と言ってサヨナラしようと思ったら本当に大きくなった。


今までの経験上、魔物が魔物に殺されて食われなくてもアイテムに姿を変えず、いつの間にか死体は消えてなくなる。不思議だけど人が攻撃をして死んだ時だけアイテムに変わるのだ。なので、魔物の肉が落ちていることはないからスライムが魔物肉を食う機会はないはずだ。もしかして魔物肉は動物よりエネルギーというか栄養価が高いのだろうか?


「ちょっとこっちに来い」


セイは興味本位でスライムに触れた。ぷるぷると冷たくて気持ちがいい。アイアン達に食われるかもしれないから触るなとは言われてたけど、呼んだら近付いて来たのでなんとなく大丈夫な気がしたのだ。


そしておっきくなるかな?と妖力を流してみた。


ズズズズズ


「わっ、でっかくなった」


人サイズまで大きくなったスライム。重いからかまん丸だったのが横に伸びている。オークモードのグリンディルの腹のようだ。


「お前、面白いな。まだでっかくなるか?」


と、さらに妖力を流してみる。最悪人を襲うようになってしまったら倒さないとダメだけど。

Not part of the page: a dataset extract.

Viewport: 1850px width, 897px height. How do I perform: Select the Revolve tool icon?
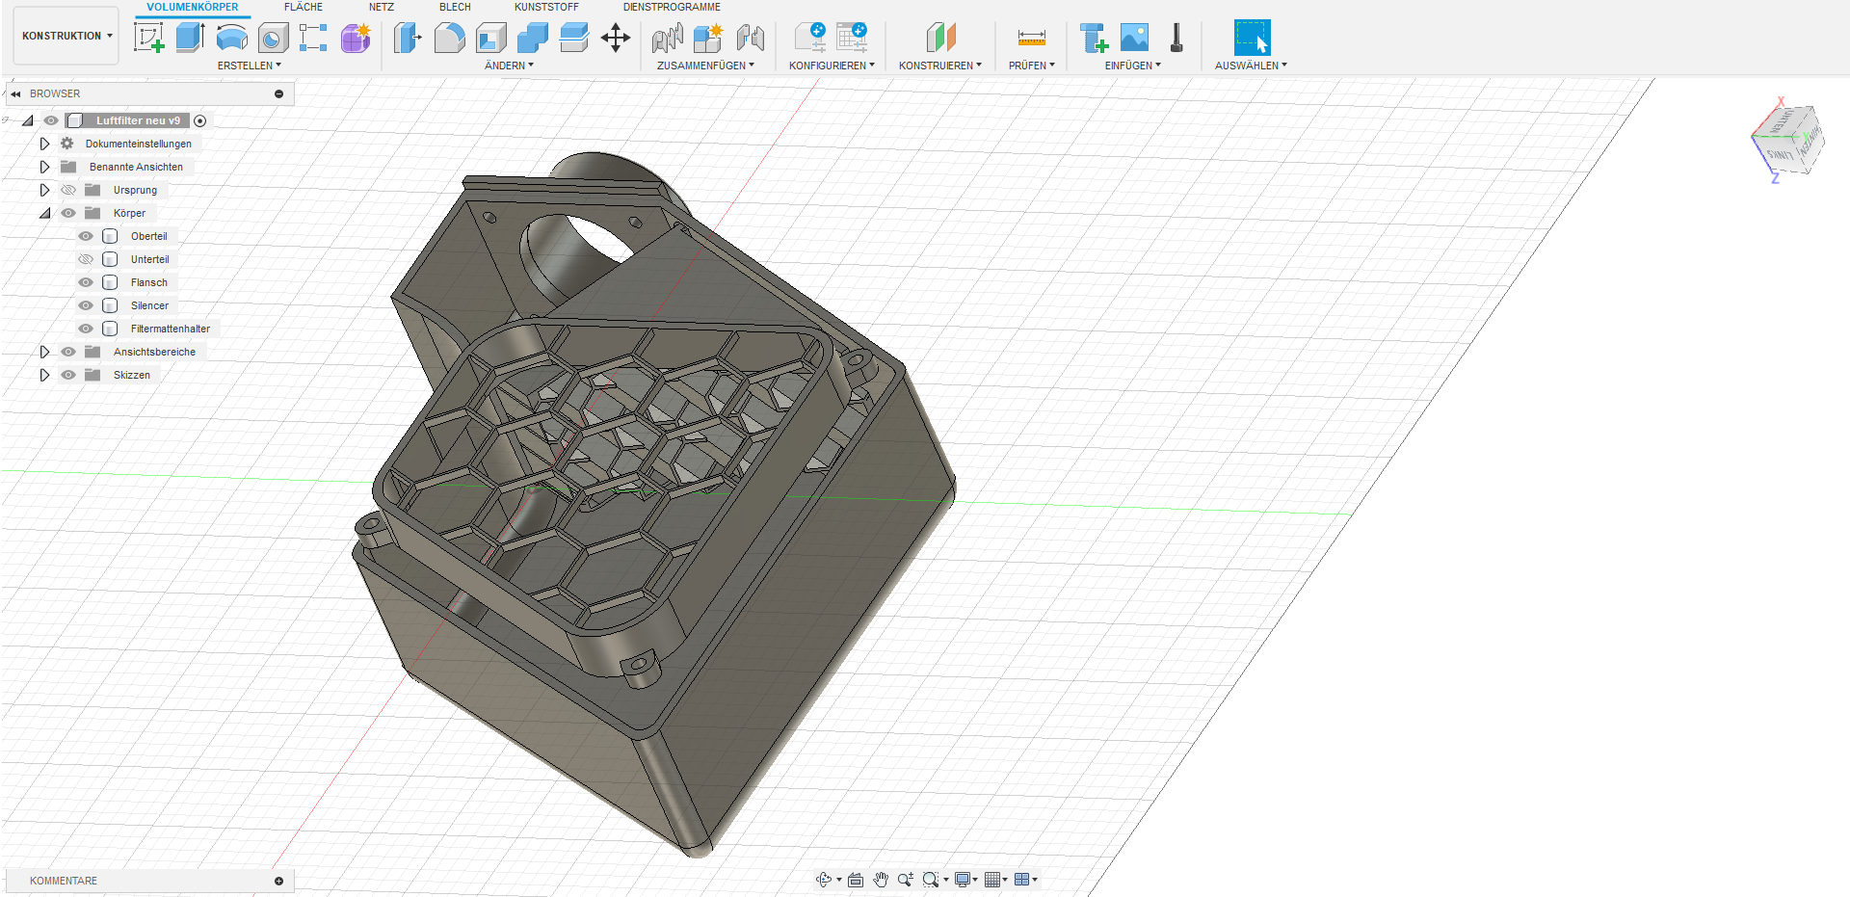231,38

どんどん大きくなったスライムはシュウシュウと地面を溶かし出した。ここまで大きくなると無機物も食えるのか。なんとなくもうやばそうなので妖力を流すのをやめても地面を溶かして下に消えて行った。


その直後、ゴゴゴッと少し地面が揺れて盛り上がり口が開いた。


これってもしかしてダンジョン?


「お前もしかしてダンジョンになったのか?」


入り口が少しはパクパクしたように見えた。


あー、ダンジョンってスライムの超進化したやつなのか。通りで獲物の食い方が似ていると思ったわ。


そして、出来立てのダンジョンはペッと何かを出した。スライムみたいなポヨポヨしたものだ。なんかの液体が入っているようにも見えるけどなんだろうな?


「くれるのか?」


入り口が少しパクパクする。


「ありがとうな。次に来た時はなんか肉を持って来てやるよ」


そしてこの場所がよくわかるように木々を倒して広場にしておいた。次に来る時はどうなってるか楽しみだな。なんか飼い犬というか飼いダンジョンって感じで愛着が出てくるな。

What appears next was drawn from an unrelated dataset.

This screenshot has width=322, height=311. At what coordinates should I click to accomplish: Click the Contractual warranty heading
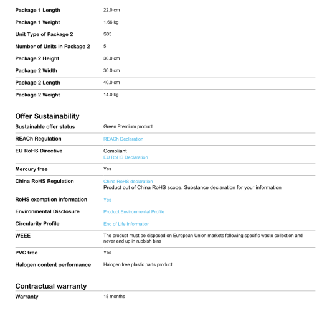pos(51,286)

そんな風に考えていると木を切り倒した騒ぎを聞きつけたのか、ゴブリンやオーク達が寄ってきた。


「ぬーちゃん、あいつらを殺さずにあのダンジョンに放り込んで行って」


出てくる魔物をぬーちゃんと二人で殺さずにダンジョンに放り込んでいく。放り込まれた魔物はどれも出て来ないから吸収されているのだろう。人間は死なないと吸収されないが魔物は生きたまま吸収されてるいのかもしれない。バンパイアの時も食っていいぞと言わなくても普通に吸収したのかもしれんな。そしてダンジョンは時々ゴゴゴと揺れるので成長していっているのだろう。

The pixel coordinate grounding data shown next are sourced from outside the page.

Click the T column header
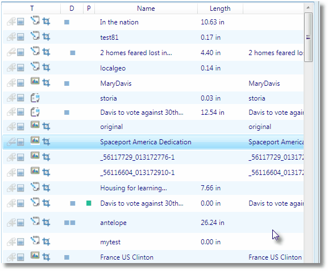This screenshot has width=328, height=271. tap(32, 9)
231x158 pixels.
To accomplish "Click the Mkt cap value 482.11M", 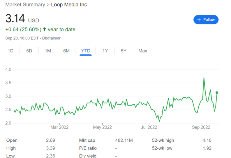I will [124, 140].
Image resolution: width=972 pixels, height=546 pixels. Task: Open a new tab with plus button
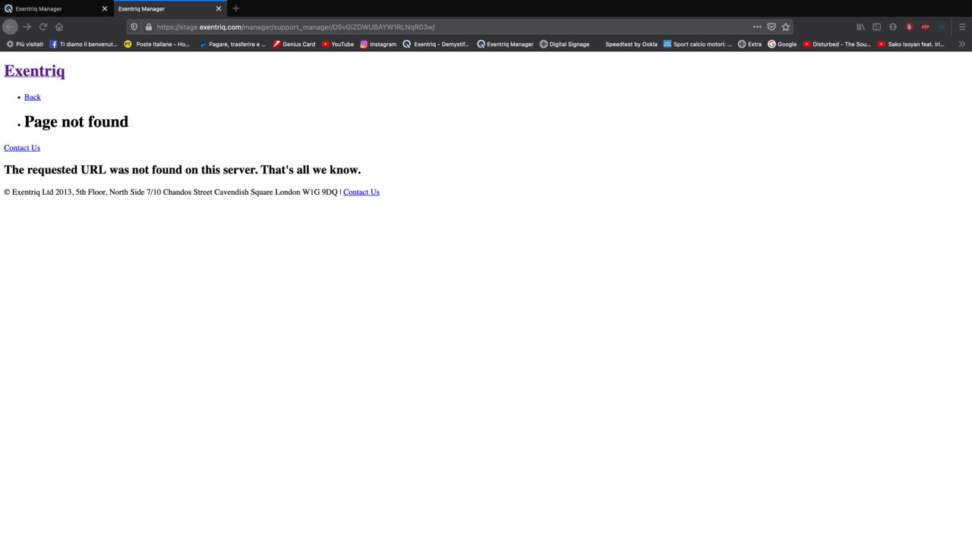point(235,8)
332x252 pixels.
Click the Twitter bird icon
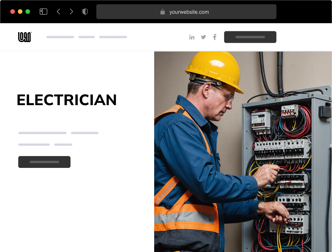coord(203,37)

ここのダンジョンは何を出すのだろうか?さっきくれたのは液体だったからポーションだろうか?それとも毒?無色透明だからわからんな。ティンクルに鑑定みてもらったらわかるかもしれん。


そうこうしているうちにもう夕方だ。研究室が閉まらないうちに帰るか。




「こんにちはー」


「なんだまた来たのか?」


「得体のしれない液体を手にいれたんだけど何かわかる?」


と、野球ボールサイズの水信玄餅みたいなのをみせる。


「それスライムだろうが。なぜそんなもんを持ってくる?」


「スライムじゃないよ。中の液体が何か調べて欲しいんだよ」 


毒だったらダメなので、こぼさないようにボウルに入れてナイフで突き刺すとパンと弾けるように割れて、皮も液体の一部となった。こんな風にして食べる羊羹あったな。


ティンクルが鑑定機にかけるとフリーズして固まった。



「これをどこで手に入れたーーっ」


動き出したと思ったらセイの胸ぐらを掴んでそう叫んだティンクルであった。